A Convert’s Faith—and the Politics of Persuasion
If his birthplace has been contested, so has his faith. Was Columbus secretly Jewish, a crypto-believer sailing under Christian disguise? Mira Caballos dismantles that romance, too. “He was not Jewish,” the historian said. “He was a converso—a convert—whose public piety was essential to winning royal support.“
Columbus understood the politics of faith in an era when conversion could save or destroy one’s life. He prayed publicly, cultivated the Virgin Mary’s protection, and flattered the Catholic Monarchs with visions of divine purpose. To Queen Isabella, he even declared that Jews and converts were enemies of Christian prosperity—a statement both strategic and chilling.
Yet, beneath that orthodoxy, something stranger churned. Columbus scribbled biblical prophecies in the margins of his books and dreamt of retaking Jerusalem with the wealth he hoped to find across the sea. He was part zealot, part opportunist—a man whose spiritual certainty could justify any voyage, any cost.
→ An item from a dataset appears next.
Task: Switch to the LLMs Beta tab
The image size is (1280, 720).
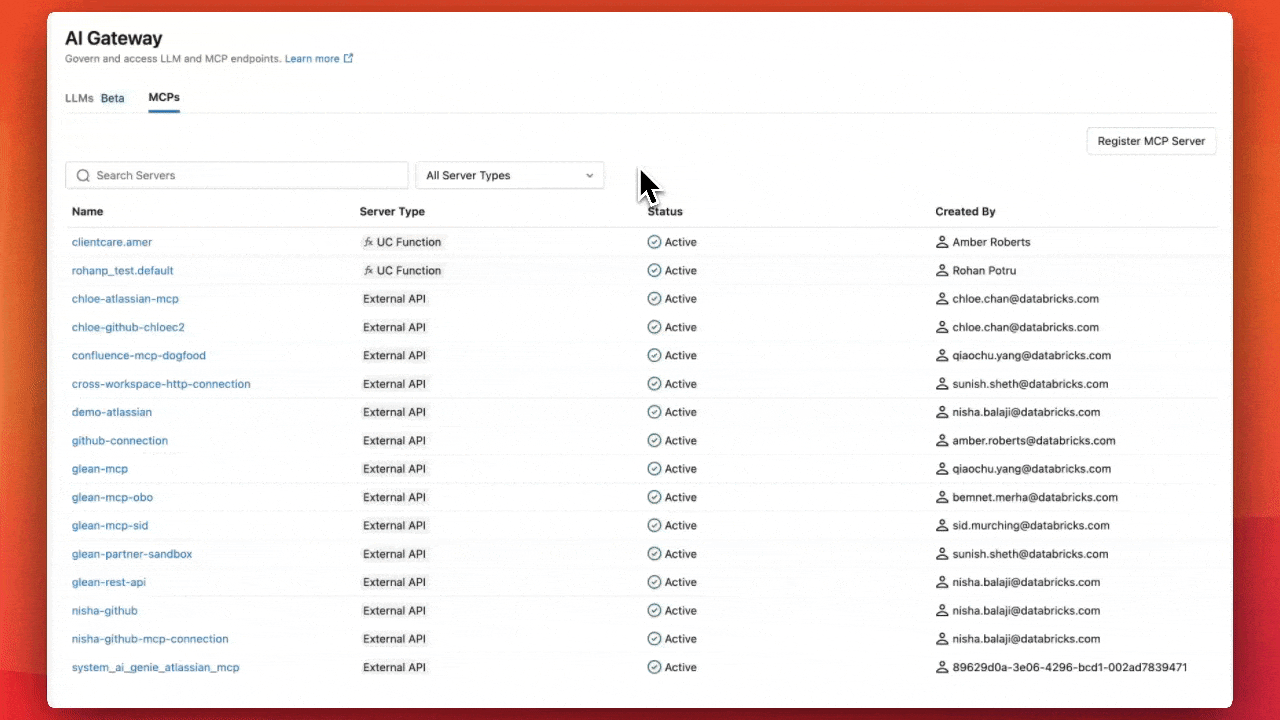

“He was a convert who practiced Christianity with fervor but kept certain Jewish convictions,” Mira Caballos told El País. That contradiction, he argues, was the secret engine of Columbus’s ambition. His faith wasn’t stable—it was combustible. And it fueled the gamble that changed the world.
The Most Fruitful Mistake in the History of Maps
As a sailor, Columbus was gifted. As a scientist, he was hopelessly wrong. His westward route to Asia—the dream that made him famous—was built on bad math and wishful thinking. To solve the era’s central problem—the vast, unbridgeable distance between Europe and Asia—he reduced the planet’s circumference by about a quarter, using dubious medieval authorities like Pierre d’Ailly and Paolo dal Pozzo Toscanelli to support his case.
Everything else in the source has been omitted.